Hace tiempo, un hombre de cincuenta años, técnico de profesión, serio y callado—como alguna vez le dijo su esposa—, se sentó frente al ordenador no para trabajar, sino para vaciar su dolor en palabras que brotaban como lágrimas.
Dieciséis años atrás, partió al extranjero buscando mejor suerte. Pronto se estableció, llevó consigo a su esposa e hijos. Poco después, su padre murió, dejando a su madre sola en la vieja casa familiar, perdida entre las colinas de un pueblo de Castilla.
Nunca se quejó. En sus llamadas, siempre decía que estaba bien, que no necesitaba nada. Solo una pregunta, suave y temerosa, delataba su soledad: «¿Cuándo vendrás?» En ese «cuándo» latía toda su nostalgia, el vacío que intentaba esconder.
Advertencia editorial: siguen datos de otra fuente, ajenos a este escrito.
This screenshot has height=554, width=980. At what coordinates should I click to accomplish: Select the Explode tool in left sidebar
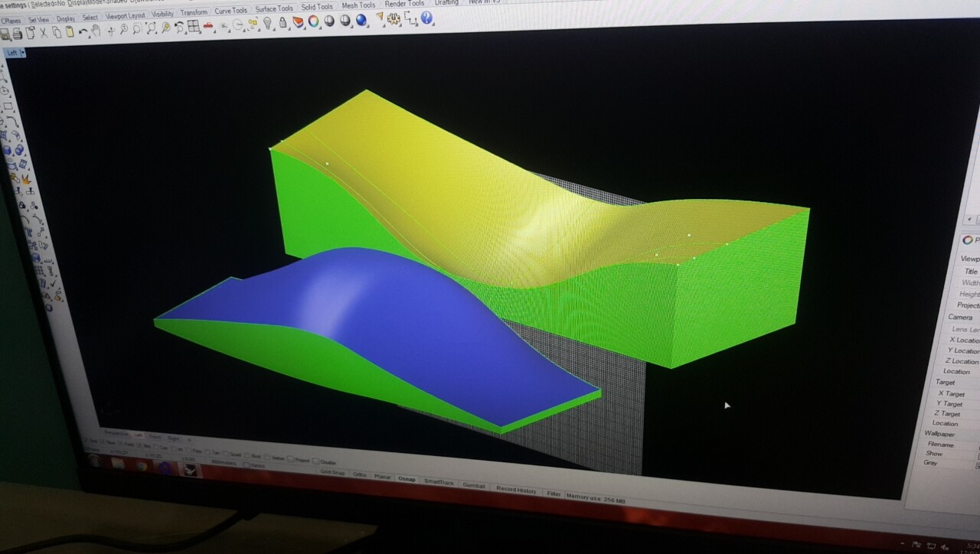coord(25,179)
Siempre la cuidé—pensaba—. Nunca la olvidé. Pero la culpa, pesada como una losa, lo corroía: no cumplió su promesa.
Cada agosto, cuando su empresa cerraba por vacaciones, volvía a España. Era su tiempo sagrado. Visitaban amigos, parientes lejanos, los lugares donde su madre había sido feliz con su padre en su juventud. Con los años, la llevaba a médicos, balnearios, cuidaba de su salud. Iban al cine, paseaban por callejuelas empedradas, recibían visitas en la casita humilde. Ella lo mimaba con empanadas de manzana y canela, o con potajes de legumbres—sabores de infancia que nunca olvidaría.
Al despedirse, ella lo acompañaba hasta la verja, pero nunca al tren o al aeropuerto. Sabía por qué: no quería que viera sus lágrimas. Y él, necio, le juraba que volvería pronto, que intentaría estar en Navidad o Semana Santa, sin esperar otro agosto. Promesas rotas que ahora le quemaban el alma.
Sí, regresó en diciembre pasado. Pero no para abrazarla, ni para oler sus empanadas recién horneadas, ni para escuchar su voz diciendo: «Ven, el té está caliente». Volvió para enterrarla.
Lo único que lo consolaba era saber que murió en paz, dormida, sin sufrimiento. Pero eso no aliviaba el peso en su pecho, ni el remordimiento que gritaba dentro de él, ni la certeza de que estaba solo en el mundo, huérfano y perdido.
Y ahora, otra vez en agosto, como siempre, sus pasos resonaban en el silencio al acercarse a la casa. La llave temblaba en su mano, el cerrojo crujía, la puerta se abría a la nada. No había aroma a berenjenas fritas o mermelada de ciruela, ni pasos en el pasillo. El silencio le aplastaba los oídos, como si el techo fuera a desplomarse sobre sus recuerdos.
Pasaron días antes de atreverse a tocar sus cosas. Pero no pudo: ni las revistas ordenadas en la mesa, ni su chal tejido en el sillón, ni la foto antigua en el armario. Todo seguía igual, como si ella fuera a aparecer en cualquier momento y preguntarle por qué tardaba tanto.
Quería gritarles a los hijos que vivían lejos de sus padres: ¡Volved a ellos, aunque cueste! Cumplid vuestra palabra, aunque la vida os arrastre. Porque llegará el día en que tendréis tiempo, dinero y fuerzas, pero aquel por quien lo guardabais ya no estará. Y no hay nada más desgarrador que estar ante la puerta cerrada de la casa paterna, sabiendo que detrás solo hay frío y vacío.
No es solo dolor. Es un golpe del que no se sale. Son pasos que resuenan en un pasillo vacío, el olor a lumbre que se apaga, la certeza de que llegaste tarde… para siempre.